▸ ARTICLE:
○ ○ ○ ○ ○ ○ ○

Remnants of the house and glass shards littered the property.

The fire took place on May 17, 2017. Two days later, a flare up caused a second fire, this time destroying what may have been salvaged.

Now, the couple is fighting their insurance company that says the value of the home is about $25,000 less than its insured value.

“We’ve gone through the stages of mourning our home. It was literally like the five stages of grief. Now we want to move on and start fresh,” said Pendergast.

Arsenault, a senior currently on disability pension after breaking his legs while working on the home, worked as a truck driver. Pendergast works for Canada Post.

In 2008, Arsenault had the home appraised for $70,000. He proceeded to get a mortgage of $55,000 and began working on the 50-plus-year-old house.

He had it insured with P.E.I. Mutual Insurance. Arsenault has paid annual premiums of $351 on an “actual cash value” policy.

After the fire, an appraiser from the insurance company came to the property and determined that the property was not worth its original value.

A few weeks after that, Arsenault and Pendergast received a package in the mail stating: “Our appraiser… had completed an appraisal on May 18, 2017, which indicates an Actual Cash Value at the time of the loss on your dwelling at $45,000.

The two appraisals in question were taken nine years apart. Since 2008, there has been a demographic shift in rural P.E.I., which caused market values to decrease. Due to these circumstances our offer for the actual cash value settlement of your dwelling remains at $45,000.”

Pendergast says it doesn’t seem right that living in rural P.E.I. can decrease the value of a home.

“It’s something that Islanders should know. If they live in a rural area they may want to know if they’re going to be able to get what they have paid for.”

Although Blair Campbell, the manager of P.E.I. Mutual, said he could not speak to specific cases, he did say nowhere in their policies will it cite rural locations as a reason for impacting the policy.

○ ○ ○ ○ ○ ○ ○

▸ RECORDS SHOWN:
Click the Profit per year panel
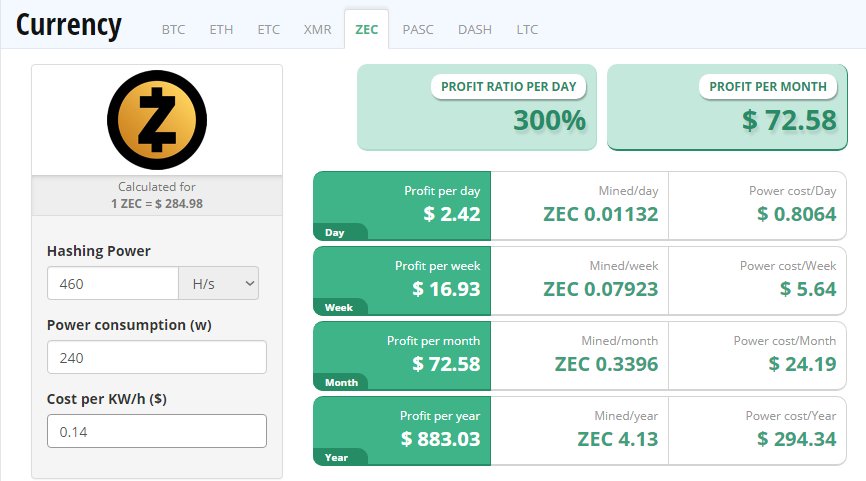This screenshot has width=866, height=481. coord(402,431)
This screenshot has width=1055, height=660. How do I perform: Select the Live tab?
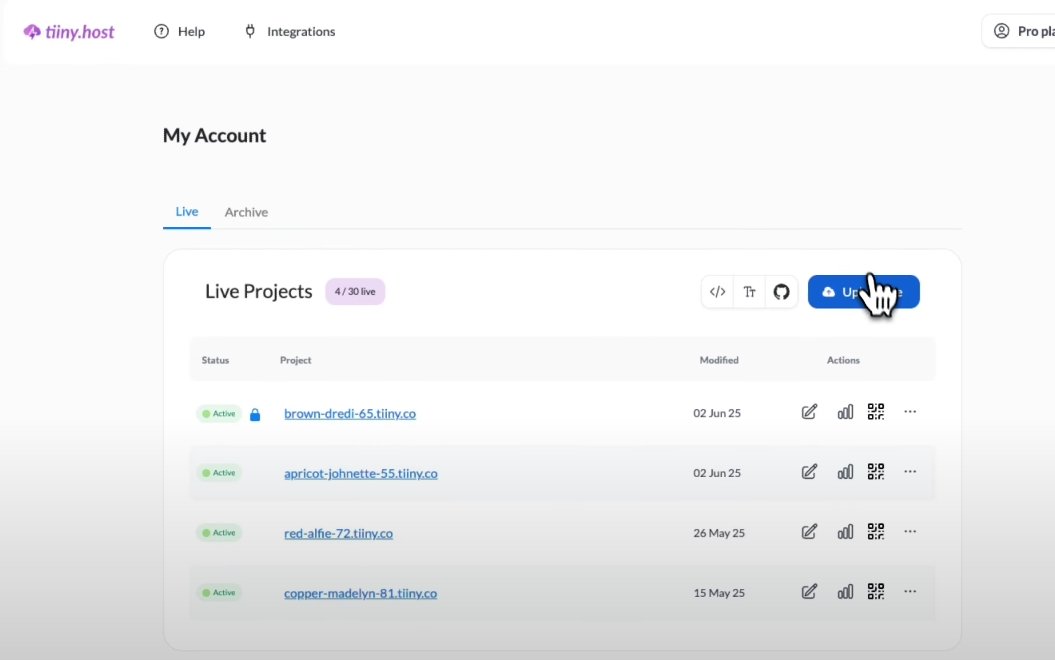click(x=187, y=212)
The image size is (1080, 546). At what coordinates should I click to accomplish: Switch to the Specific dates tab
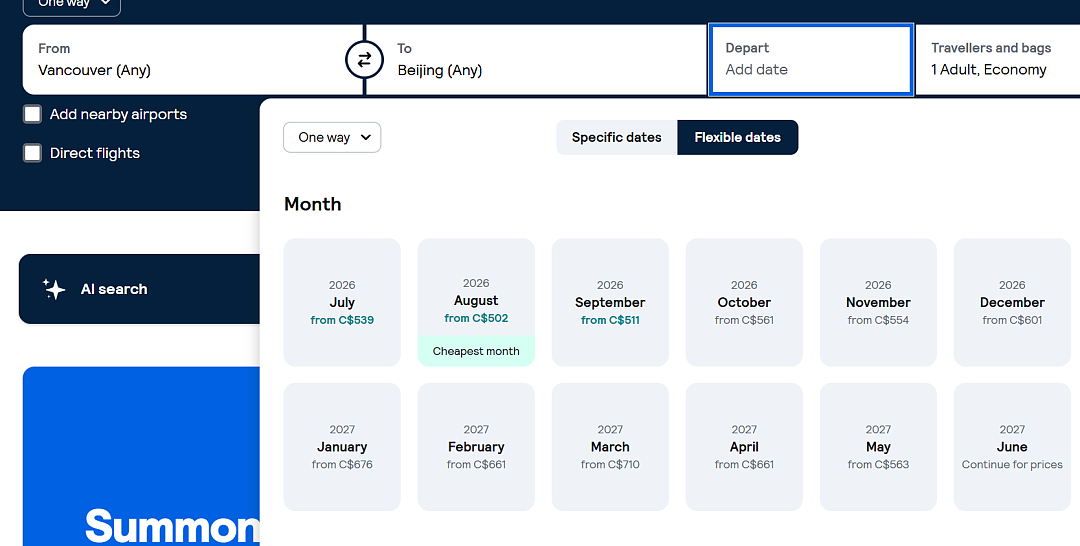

○ ○ ○ ○ ○ ○ ○

▸ SET EXERCISE A:
In the article on the P.E.I. house fire and insurance dispute, what actual cash value did the insurance company's appraiser set for the dwelling?
▸ SET EXERCISE B:
Extend the article on the P.E.I. house fire and insurance dispute, picking up after its final sentence.

▸ TASK ANSWER A:
$45,000

▸ TASK ANSWER B:
“We don’t say ‘because you live here, this is the amount you’re going to get’. That is not in our policy. But our policy says we will pay the cash value, which effectively is the market value in the case of a dwelling. And location does affect market value, but that is a real-estate value and comes from the market. Our policy dictates we will pay the market value and the market value can sometimes be dictated by location and condition.”

Other Issues

Pendergast, who has worked in the insurance industry, claims when the initial policy was put together there were multiple mistakes.

“The first one was the value of the content insurance for personal property that is in a house. Generally that value is supposed to equal 50 per cent of what you’re house value is. So if our house was valued at $70,000, the personal property should have been insured up to $35,000 not the $10,000 it was listed at on the policy.”

Campbell stated that when a policy is set up, the dwelling and personal property insurance is arranged by the client and the insurance agent.

“Generally the agent will provide as much insurance as the client is willing to purchase,” Campbell explained.

The second issue for Pendergast was the insurance value on the horse barn located on the property.

“It is listed as three buildings. The best way to describe it is like they insured a house, a front porch and a back porch. What are supposed to be these others buildings, don’t exist,” said Pendergast.

She added, “What’s more, 10 per cent of the policy goes to debris removal. If the home is worth $45,000, why are we getting $7,000 to remove debris? That’s not 10 per cent of what they say our home is worth, it’s 10 per cent of what we know our home to be worth.”

Last week Arsenault got a letter in the mail cancelling his policy, about two weeks before his policy would need to be renewed.

“The property insured under the above policy no longer meets our minimum underwriting standards. This is to notify you that the above policy will not be renewed and shall terminate on its expiry date,” stated the letter.

Campbell explained, “A policy of insurance is a mutual agreement between the insured and the insurer. The insured or the insurer can cancel it and when there is a major change, such as the property insured no longer exists, the policy can be cancelled or it may not be renewed.”

Arsenault and Pendergast are unhappy with how the situation has been handled.

“We haven’t gotten answers. We don’t know what has made the value go down and we were told we could not see the appraiser’s report,” said Arsenault.

“I feel deceived. Getting a piece of paper in the mail saying this is what my home is worth. It was a slap in the face to pay the premiums that it isn’t supposedly worth.”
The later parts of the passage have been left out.